In a 1991 report,75 the Premier's Advisory Council on Literacy states that the province has made "a formal commitment to reduce the functional illiteracy rate for New Brunswick by one percentage point (1%) each year for each of the next four years." The report also calls for an extension and systematization of existing programming, with further workplace-related efforts. Community literacy boards are to plan and co-ordinate local programming efforts. These are conceptualized in four categories, depending on whether students are working at a 0-6 level or a 7-12 level, and whether their goals are "individual" or "employment-related." For those with individual goals, programming is to be primarily the responsibility of the voluntary sector, with provincial funding for Literacy Councils, or "initial" funding for other groups.
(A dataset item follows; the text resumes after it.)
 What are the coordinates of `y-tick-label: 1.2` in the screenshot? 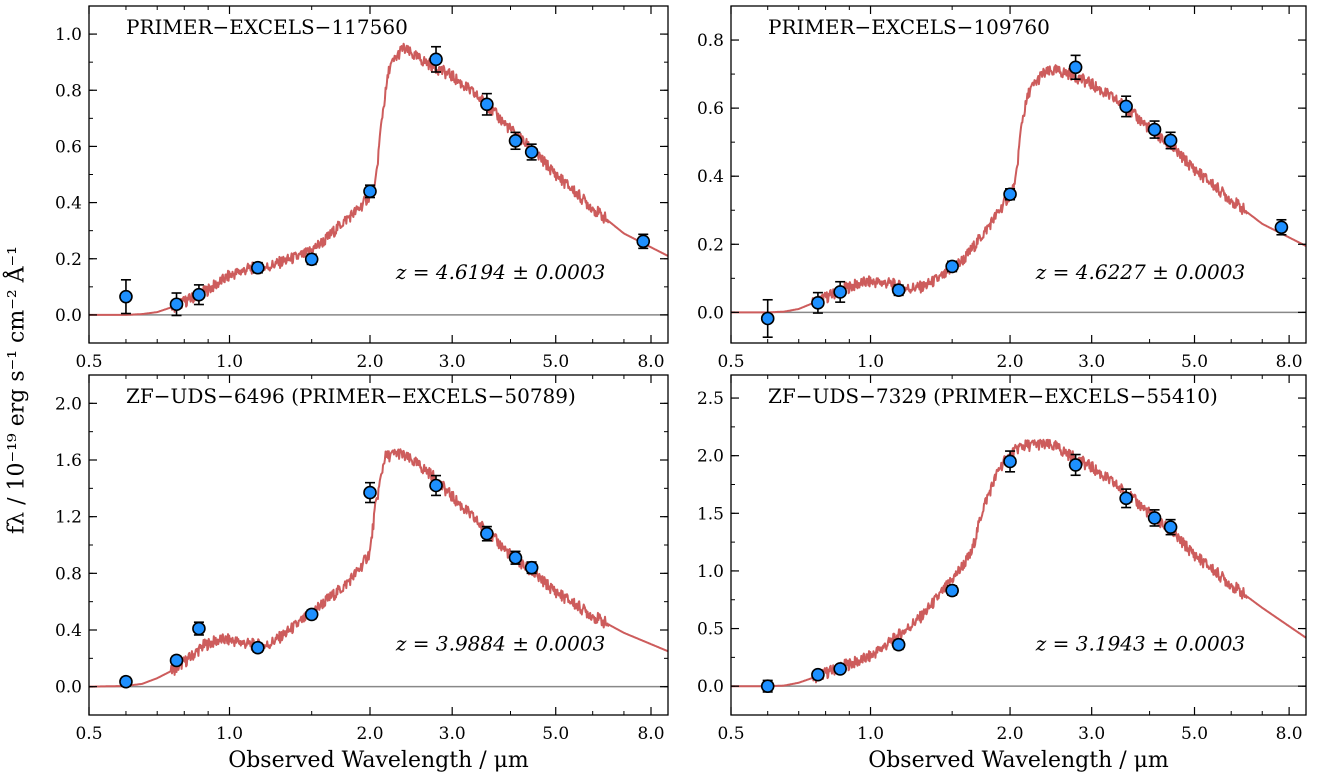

For those whose goals are employment-related, employers and employee groups are to be primarily responsible for programming, with assistance from the Department of Advanced Education and Training, and with funding possible. The Premier's Advisory Council has been succeeded by an Advisory Committee to the Ministry of Advanced Education and Training.

Québec

Québec's literacy movement is rooted in the Quiet Revolution, and in a perception of its limitations — the persistence and even increase of poverty, the failure of opening access to schools to create educational equity, and the difficulty of protecting the French language with a significant portion of the population illiterate. Accordingly, the movement "insists strongly on the social and economic dimensions of the problem and on the failure of a democratization of education based solely on the school system."76 Literacy work in Québec was organized after 1964 both in the adult education services of school boards, and in popular education groups. The school boards (commissions scolaires) operated federally funded upgrading programs, and from the mid-1960s some began work in literacy. The groupes populaires were active in working class and immigrant communities on tenant, health and other issues, and some took up literacy. In the late 1970s, a new wave of popular groups, concentrated in Montréal, began literacy work. Also at this time there was literacy work in the context of immigrant orientation and training.77


75 Premier's Advisory Council on Literacy, Framework for Action, New Brunswick Policy Secretariat, Fredericton, 1991.
76 Andrée Boucher, En toutes lettres et en français: L'analphabétisme et l'alphabétisation des francophones au Canada, Montréal, Institut canadien d'éducation des adultes, 1989, 63.
77 Québec literacy work at this time is characterized by Serge Wagner, "Pour une alphabétisation populaire," in Dix éléments-clés pour une démocratisation de l'éducation des adultes, Montréal, Institut canadien d'éducation des adultes, 1980.